Bei der Moxibustion wird mit Wärme gearbeitet

 

Moxibustion ist eine weitere Methode, um die Akupunkturpunkte zu stimulieren. Bei der Moxibustion wird mit Wärme gearbeitet und mit oder ohne Nadelstichen, wie bei der klassischen Akupunktur. Die Wärme wird durch Abbrennen des getrockneten Moxakrautes erreicht und kann so über die ausgesuchten Akupunkturpunkte in den Körper eindringen und das Qi wieder in Fluss bringen. Mit der Moxibustion werden Feuchtigkeit und Kälte aus den empfindlichen Meridianen vertrieben und die Lebensenergie kann wiederhergestellt werden. Die Moxibustion ist eine Jahrtausende alte Tradition in der chinesischen Medizin, die gerne bei Krankheiten angewandt wurde und wird, die durch Kälte und Feuchtigkeit entstanden sind. Anwendungsgebiete in der Moxibustion sind zum Beispiel Bronchitis, Asthma, Depressionen und alle Arten von Schwäche und Erschöpfungszuständen.
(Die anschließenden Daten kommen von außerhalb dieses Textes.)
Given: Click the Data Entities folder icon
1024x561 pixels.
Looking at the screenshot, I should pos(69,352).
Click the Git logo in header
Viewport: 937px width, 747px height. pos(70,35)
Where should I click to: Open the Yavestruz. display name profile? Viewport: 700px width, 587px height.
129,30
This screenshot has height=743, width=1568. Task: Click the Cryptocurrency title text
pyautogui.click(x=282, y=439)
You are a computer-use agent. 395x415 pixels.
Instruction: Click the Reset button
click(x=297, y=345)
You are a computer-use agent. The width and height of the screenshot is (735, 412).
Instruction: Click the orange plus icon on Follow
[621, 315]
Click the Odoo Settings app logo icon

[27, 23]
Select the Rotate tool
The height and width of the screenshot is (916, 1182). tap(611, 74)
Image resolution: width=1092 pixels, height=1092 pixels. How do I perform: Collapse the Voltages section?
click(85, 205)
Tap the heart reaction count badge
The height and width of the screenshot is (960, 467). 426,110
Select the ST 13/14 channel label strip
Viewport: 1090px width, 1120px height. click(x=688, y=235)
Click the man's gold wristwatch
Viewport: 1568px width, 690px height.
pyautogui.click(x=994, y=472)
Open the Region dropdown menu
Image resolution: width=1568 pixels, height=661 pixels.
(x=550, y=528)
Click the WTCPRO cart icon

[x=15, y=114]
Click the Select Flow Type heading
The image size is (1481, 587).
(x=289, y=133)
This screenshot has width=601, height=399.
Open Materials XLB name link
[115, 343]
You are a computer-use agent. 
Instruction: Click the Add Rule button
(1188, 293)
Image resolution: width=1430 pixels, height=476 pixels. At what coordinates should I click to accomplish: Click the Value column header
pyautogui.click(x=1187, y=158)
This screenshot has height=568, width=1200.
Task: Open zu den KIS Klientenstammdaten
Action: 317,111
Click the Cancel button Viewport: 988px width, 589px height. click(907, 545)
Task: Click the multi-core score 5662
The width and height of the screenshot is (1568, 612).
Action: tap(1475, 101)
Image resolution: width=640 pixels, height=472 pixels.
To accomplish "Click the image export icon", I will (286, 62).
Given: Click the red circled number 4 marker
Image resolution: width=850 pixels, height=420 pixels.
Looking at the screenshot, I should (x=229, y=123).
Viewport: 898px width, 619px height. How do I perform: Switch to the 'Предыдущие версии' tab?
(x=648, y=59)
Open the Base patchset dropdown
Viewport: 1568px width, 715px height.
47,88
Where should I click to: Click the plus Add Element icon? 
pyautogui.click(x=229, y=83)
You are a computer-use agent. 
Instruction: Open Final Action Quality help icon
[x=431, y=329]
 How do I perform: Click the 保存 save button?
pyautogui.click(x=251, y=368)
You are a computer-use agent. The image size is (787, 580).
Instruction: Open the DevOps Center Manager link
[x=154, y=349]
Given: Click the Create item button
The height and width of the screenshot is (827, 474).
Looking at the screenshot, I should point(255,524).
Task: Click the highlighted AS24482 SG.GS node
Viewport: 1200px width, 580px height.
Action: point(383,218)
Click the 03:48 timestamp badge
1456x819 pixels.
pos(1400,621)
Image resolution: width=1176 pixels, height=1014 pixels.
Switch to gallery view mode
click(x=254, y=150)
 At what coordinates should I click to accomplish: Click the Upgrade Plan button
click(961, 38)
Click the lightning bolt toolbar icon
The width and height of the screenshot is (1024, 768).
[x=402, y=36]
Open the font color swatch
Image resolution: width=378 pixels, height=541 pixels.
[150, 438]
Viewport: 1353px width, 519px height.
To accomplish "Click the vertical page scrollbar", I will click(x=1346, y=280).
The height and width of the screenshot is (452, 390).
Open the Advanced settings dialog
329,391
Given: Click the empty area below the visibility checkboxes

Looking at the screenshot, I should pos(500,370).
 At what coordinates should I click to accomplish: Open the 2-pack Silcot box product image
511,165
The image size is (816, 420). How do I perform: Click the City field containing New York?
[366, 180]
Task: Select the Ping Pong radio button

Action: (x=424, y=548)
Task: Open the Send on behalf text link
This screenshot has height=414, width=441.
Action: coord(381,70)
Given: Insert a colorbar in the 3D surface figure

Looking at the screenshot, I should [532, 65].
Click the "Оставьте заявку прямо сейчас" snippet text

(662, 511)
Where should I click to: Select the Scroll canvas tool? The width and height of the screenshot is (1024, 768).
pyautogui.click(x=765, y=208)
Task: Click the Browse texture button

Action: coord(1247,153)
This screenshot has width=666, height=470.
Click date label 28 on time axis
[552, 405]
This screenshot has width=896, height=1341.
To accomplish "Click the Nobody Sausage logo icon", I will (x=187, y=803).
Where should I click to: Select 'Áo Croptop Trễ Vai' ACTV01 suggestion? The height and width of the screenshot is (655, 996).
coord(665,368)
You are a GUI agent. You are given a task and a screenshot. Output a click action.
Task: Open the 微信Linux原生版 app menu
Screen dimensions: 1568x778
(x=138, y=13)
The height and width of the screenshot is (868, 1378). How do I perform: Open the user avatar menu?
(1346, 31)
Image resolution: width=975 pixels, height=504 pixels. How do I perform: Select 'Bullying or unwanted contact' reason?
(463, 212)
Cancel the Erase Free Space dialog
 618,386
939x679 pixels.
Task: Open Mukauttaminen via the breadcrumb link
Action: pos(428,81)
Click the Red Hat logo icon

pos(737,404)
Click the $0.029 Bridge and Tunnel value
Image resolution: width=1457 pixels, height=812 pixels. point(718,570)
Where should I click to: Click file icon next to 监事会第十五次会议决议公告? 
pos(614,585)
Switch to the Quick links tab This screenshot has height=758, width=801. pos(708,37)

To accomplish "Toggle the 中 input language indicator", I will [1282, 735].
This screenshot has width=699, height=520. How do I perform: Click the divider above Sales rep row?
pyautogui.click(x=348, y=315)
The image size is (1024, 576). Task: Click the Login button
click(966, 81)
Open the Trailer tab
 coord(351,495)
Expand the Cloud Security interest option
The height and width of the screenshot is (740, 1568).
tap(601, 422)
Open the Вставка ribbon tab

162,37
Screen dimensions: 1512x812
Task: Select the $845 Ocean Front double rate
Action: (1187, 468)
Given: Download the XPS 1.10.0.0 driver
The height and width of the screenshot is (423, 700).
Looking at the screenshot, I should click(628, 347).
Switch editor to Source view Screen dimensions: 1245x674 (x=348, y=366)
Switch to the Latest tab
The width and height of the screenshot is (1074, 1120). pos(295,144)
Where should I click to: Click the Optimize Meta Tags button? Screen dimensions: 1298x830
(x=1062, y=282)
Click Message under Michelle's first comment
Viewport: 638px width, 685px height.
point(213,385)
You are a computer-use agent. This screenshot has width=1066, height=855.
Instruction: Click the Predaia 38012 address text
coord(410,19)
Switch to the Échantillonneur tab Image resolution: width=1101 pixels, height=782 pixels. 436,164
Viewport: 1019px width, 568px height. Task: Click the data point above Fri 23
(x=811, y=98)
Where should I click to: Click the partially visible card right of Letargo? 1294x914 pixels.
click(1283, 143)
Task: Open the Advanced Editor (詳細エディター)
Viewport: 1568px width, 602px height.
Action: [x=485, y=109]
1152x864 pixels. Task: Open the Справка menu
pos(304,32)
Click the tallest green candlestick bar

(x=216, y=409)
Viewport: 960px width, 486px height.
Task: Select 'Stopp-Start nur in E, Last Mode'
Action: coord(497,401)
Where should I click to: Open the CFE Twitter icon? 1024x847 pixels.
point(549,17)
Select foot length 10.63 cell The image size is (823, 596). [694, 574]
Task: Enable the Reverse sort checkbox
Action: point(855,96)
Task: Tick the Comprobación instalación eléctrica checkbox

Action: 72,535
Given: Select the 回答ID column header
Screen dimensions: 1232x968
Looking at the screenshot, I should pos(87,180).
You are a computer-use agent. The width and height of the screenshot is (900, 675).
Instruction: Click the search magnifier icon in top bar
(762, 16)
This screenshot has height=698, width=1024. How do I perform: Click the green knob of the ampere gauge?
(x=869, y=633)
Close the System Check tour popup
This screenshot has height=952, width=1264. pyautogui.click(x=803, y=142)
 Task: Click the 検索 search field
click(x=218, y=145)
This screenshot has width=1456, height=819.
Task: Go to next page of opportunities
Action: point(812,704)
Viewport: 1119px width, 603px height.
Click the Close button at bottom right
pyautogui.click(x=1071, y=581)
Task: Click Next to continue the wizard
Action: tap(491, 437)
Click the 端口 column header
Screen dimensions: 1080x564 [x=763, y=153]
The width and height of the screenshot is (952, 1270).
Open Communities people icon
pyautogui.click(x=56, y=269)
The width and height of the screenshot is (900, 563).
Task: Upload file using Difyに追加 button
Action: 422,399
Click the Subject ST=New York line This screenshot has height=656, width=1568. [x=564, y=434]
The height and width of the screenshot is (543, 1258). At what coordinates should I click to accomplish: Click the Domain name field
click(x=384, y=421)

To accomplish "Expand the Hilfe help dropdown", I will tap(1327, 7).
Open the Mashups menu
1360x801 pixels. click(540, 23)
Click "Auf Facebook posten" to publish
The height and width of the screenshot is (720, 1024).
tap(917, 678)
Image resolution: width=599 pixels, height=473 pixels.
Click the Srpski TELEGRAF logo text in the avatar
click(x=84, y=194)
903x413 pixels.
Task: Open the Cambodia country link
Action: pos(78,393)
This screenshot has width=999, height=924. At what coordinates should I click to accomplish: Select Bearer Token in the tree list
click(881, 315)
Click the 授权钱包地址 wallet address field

Die Moxibustion wird in die direkte und indirekte Moxibustion eingeteilt. Bei der direkten Moxibustion wird eine Wärmequelle, wie der Moxakegel auf der Haut entzündet und erzeugt dann die nötige Hitze, die für die Anregung des Akupunkturpunktes erwünscht ist. Bei der indirekten Moxibustion wird mit der Verbrennung des Moxakrauts gearbeitet. Meist wird hierfür Beifuss verwendet und darauf geachtet, dass keine direkte Berührung mit der Körperhaut entsteht. Die Wärme kann über einen Moxakegel indirekt in den Körper eindringen, denn bei dieser Anwendung wird eine 2cm dicke Scheibe frischen Ingwers dazwischen geschoben. Bei der Therapie mit Moxazigarren werden in dünn eingerolltes Papier sogenannte Moxazigarren dicht über dem Akupunkturpunkt gehalten und das gewünschte Hitzegefühl erzeugt.